1991 Fiscal Year Annual Research Report
日本産主要広葉樹材のチロ-スおよびガム物質の組識学的研究
Project/Area Number |
03454078
|
Research Institution | Hokkaido University |
Principal Investigator |
大谷 諄 北海道大学, 農学部, 助教授 (30001465)
|
Co-Investigator(Kenkyū-buntansha) |
佐野 雄三 北海道大学, 農学部, 助手 (90226043)
船田 良 北海道大学, 農学部, 助手 (20192734)
|
Keywords | チロ-ス / 道管 / 放射柔細胞 / 軸方向柔細胞 / 道管柔細胞間壁孔 / 環孔材 / 散孔材 / 走査電子顕微鏡 |
Research Abstract |
落葉広葉樹28種(環孔材11種、散孔材17種)の天然チロ-スについて、現在までに得られた成果について以下に記す。 1.チロ-スが発生しはじめる部位:14種(環孔材9種、散孔材5種)に存在した。環孔材の孔圏道管のチロ-スは、ミズナラ、コシアブラを除く7種では、樹皮側から1、2年輪目から発生し、孔圏外や散孔材の道管より早く発生する。2.チロ-スが由来する柔細胞の種類:オノエヤナギでは放射柔細胞のみであったが、他の13種では放射柔細胞と軸方向柔細胞の両方であった。
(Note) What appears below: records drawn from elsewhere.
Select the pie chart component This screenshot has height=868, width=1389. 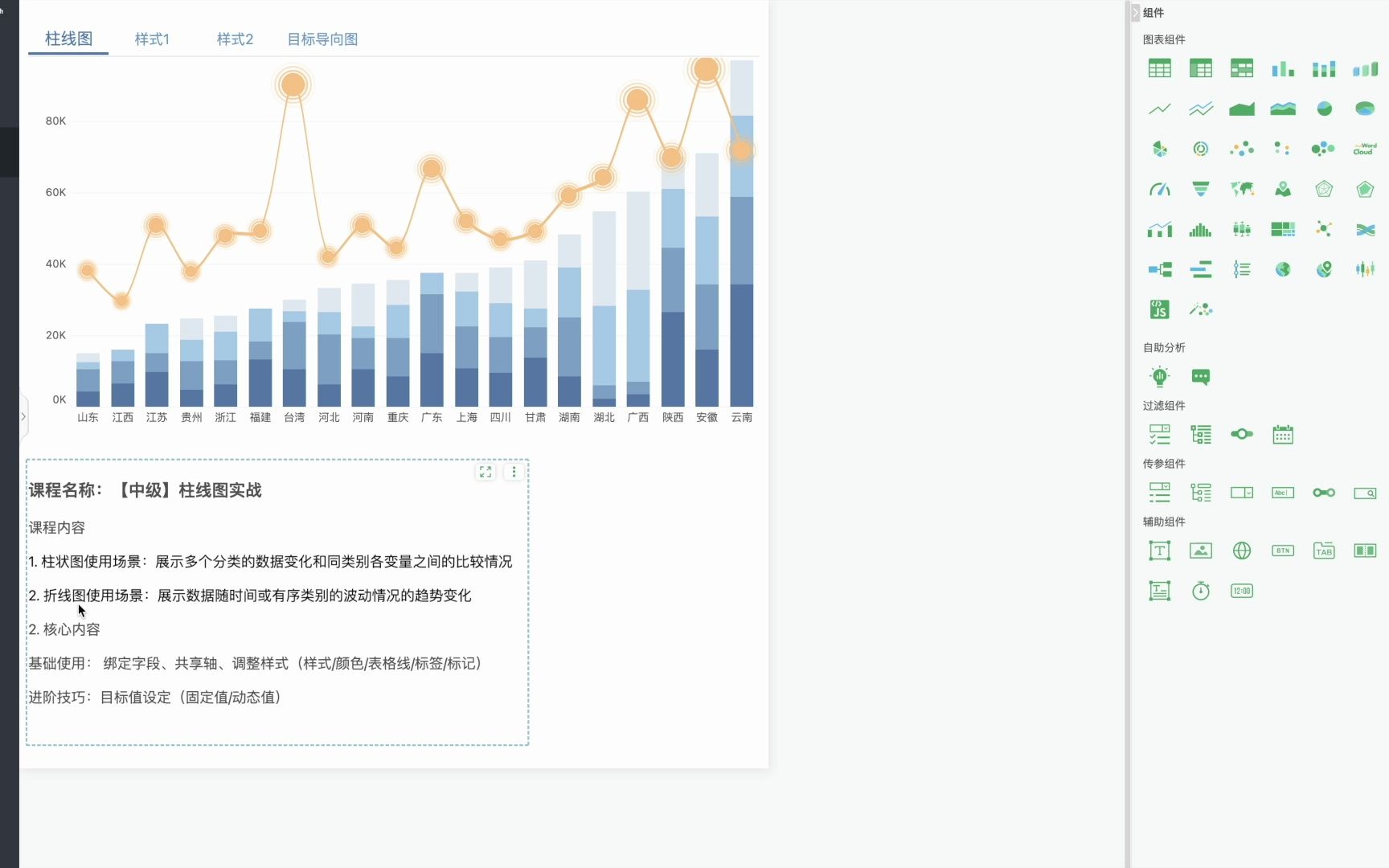1324,108
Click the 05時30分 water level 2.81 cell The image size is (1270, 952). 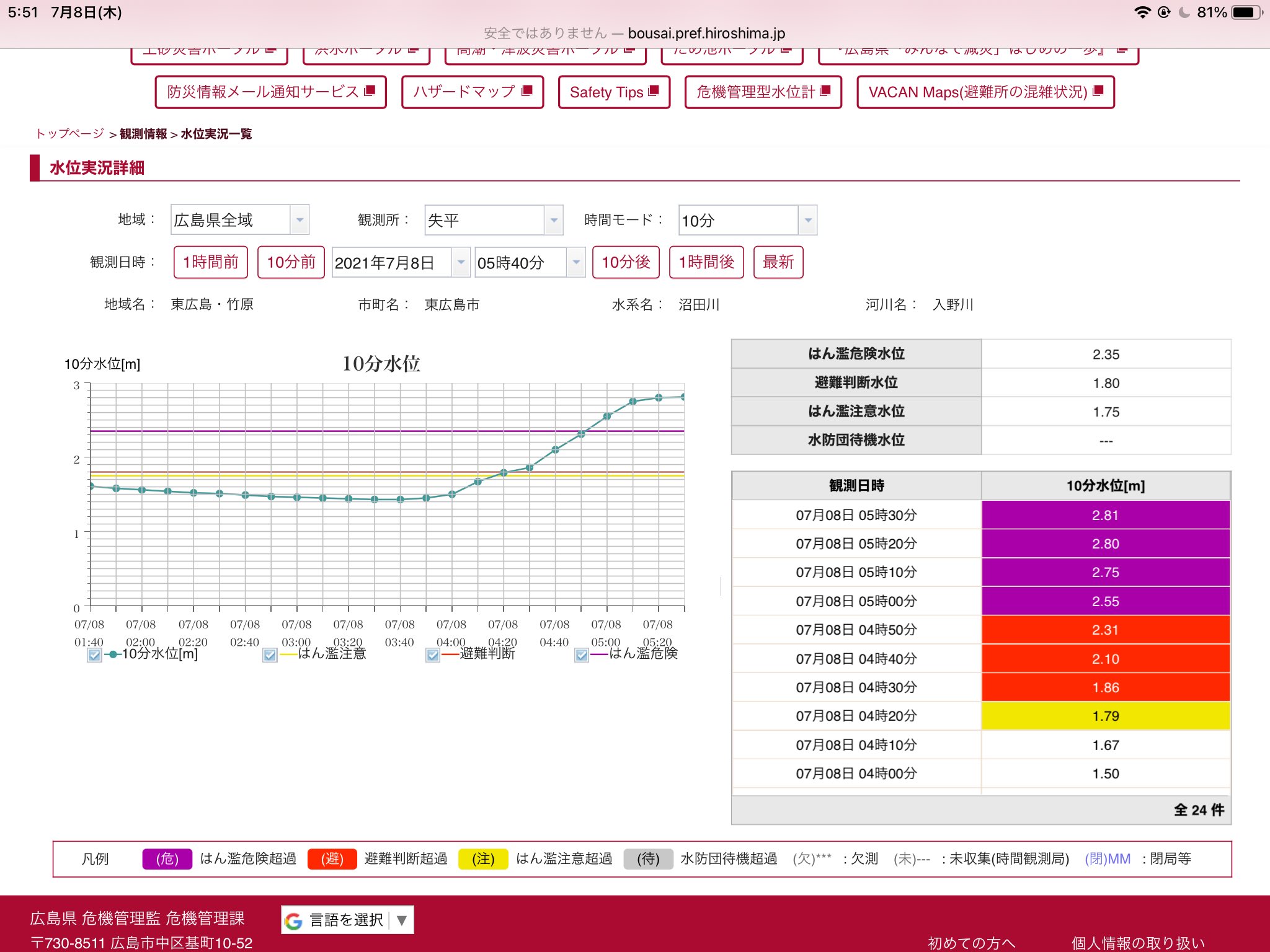1105,515
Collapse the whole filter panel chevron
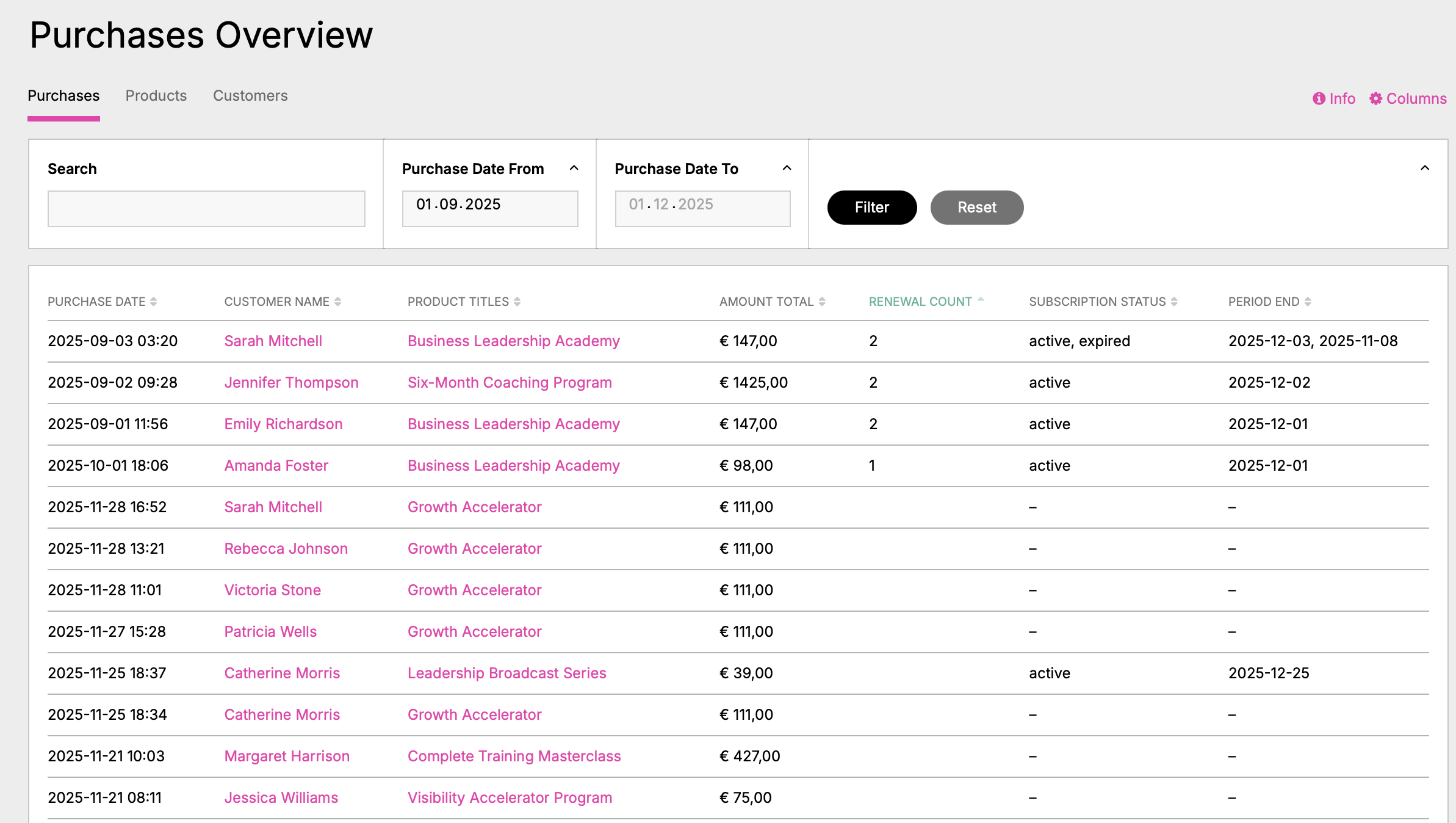Image resolution: width=1456 pixels, height=823 pixels. click(1425, 168)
オノエヤナギでは軸方向柔細胞は道管と接触しているが、そこには壁孔対が存在しない。異性放射組識を有する7種中6種では平伏細胞と直立(方形)細胞の両方に由来する。カツラでは直立細胞のみに由来するが、これは平伏細胞・道管間に壁孔対が存在しないことによる。3.チロ-スが発生する道管・柔細胞間壁孔の形態:4種を除いて道管・柔細胞間の道管側の内孔口の大きさ(平均値)は、チロ-スが存在する樹種では長径5μm、短径2μm以上であったが、存在しない樹種ではそれ以下であった。4.心材でのチロ-スの存在状態:次の4タイプに分けられる。(1)、密につまった多数のチロ-ス。道管内こうを完全に閉塞する。(2)、道管内こうに1列に並ぶチロ-ス。上下のチロ-ス壁は密着し、縦方向にほぼ等間隔に隔離状を呈する。道管内こうを完全に閉塞する。(3)、道管内こうに1列に並ぶチロ-スは縦方向に不規則な間隔をあけて存在し、道管内こうを閉塞する。(4)、くずれているチロ-ス。道管内こうを閉塞しない。チロ-ス壁は薄い。今後未観察の樹種について上記項目を調べるとともに、ガム物質の発生、形態について走査電子顕微鏡による観察を進める。